Official References: MCP Overview · MCP Specification · MCP Servers Directory
Curriculum path
- CLAUDE.md Mastery — repo memory and rules
- Effective Prompting — task framing and constraints
- MCP Power Tools — connect tools and live context ← You are here
- Multi-Agent Workflows — delegate and parallelize
- Hooks Automation — automate guardrails locally
- GitHub Actions Workflows — move repeatable work into team automation
Official docs used in this guide
- How Claude Code connects to MCP servers — MCP
- Project-scoped vs user-scoped server configuration — MCP
- Why MCP fits Claude Code’s workflow — Overview
What is MCP?
Model Context Protocol (MCP) lets you give Claude Code access to external tools and data sources. Think of it as plugins for your AI assistant.
Without MCP, Claude can read files and run shell commands. With MCP, Claude can:
- Query databases directly
- Search your company's internal docs
- Interact with APIs (Jira, Slack, GitHub)
- Access specialized tools (browsers, design tools)
Setting Up MCP Servers
Configuration Location
MCP servers are configured in .mcp.json at your project root:
{
"mcpServers": {
"postgres": {
"command": "npx",
"args": ["-y", "@modelcontextprotocol/server-postgres"],
"env": {
"DATABASE_URL": "postgresql://user:pass@localhost:5432/mydb"
}
},
"github": {
"command": "npx",
"args": ["-y", "@modelcontextprotocol/server-github"],
"env": {
"GITHUB_TOKEN": "your-token"
}
}
}
}Essential MCP Servers
| Server | What It Does | When to Use |
|---|---|---|
server-postgres |
Direct database queries | When Claude needs to understand your schema or data |
server-github |
GitHub API access | PR reviews, issue management |
server-filesystem |
Extended file access | When working across multiple repos |
server-memory |
Persistent memory | Long-running projects needing cross-session context |
context7 |
Library docs lookup | Getting latest API docs for any library |
The context7 Pattern
One of the most useful MCP servers. Instead of Claude guessing at API signatures from training data:
You: "Add pagination to this Next.js page"

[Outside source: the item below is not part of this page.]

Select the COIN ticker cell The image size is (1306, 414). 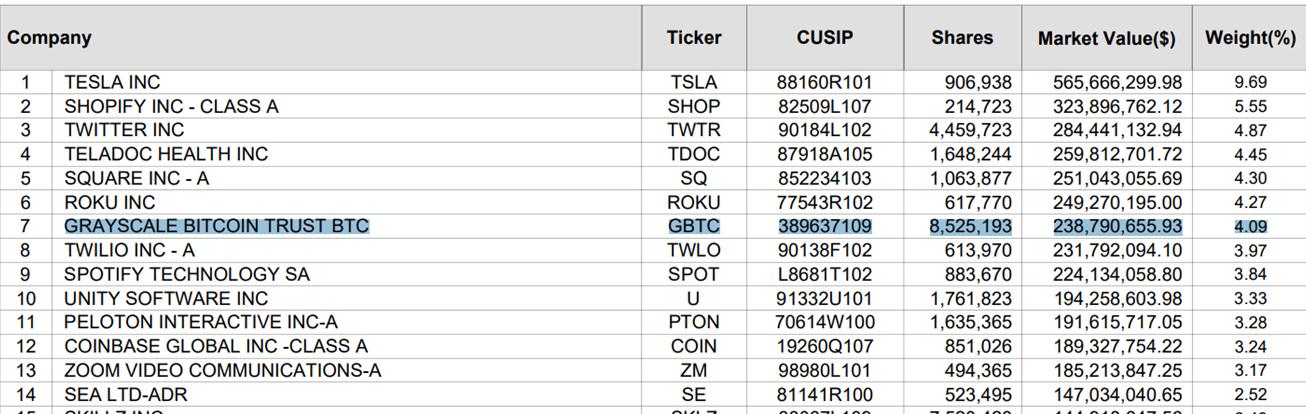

Claude: *uses context7 to fetch latest Next.js docs*
Claude: *implements with current API, not outdated patterns*
MCP vs. Codex Sandbox
GPT Codex takes a different approach — it runs in a sandboxed container where you pre-install tools. MCP is more flexible but requires local setup.
| Aspect | MCP (Claude Code) | Sandbox (Codex) |
|---|---|---|
| Setup | Config file per project | Dockerfile/setup script |
| Access | Tool-by-tool permissions | Full container access |
| Security | Granular, protocol-level | Container isolation |
| Extensibility | Any MCP server | Any CLI tool |
Project vs User Scope
MCP configuration has two scopes. Choosing the right one prevents secrets from leaking into your repo and makes onboarding easier for teammates.
Project Scope — .mcp.json
Use this when the whole team needs the same MCP servers. The file can be committed to git so everyone shares the same setup automatically.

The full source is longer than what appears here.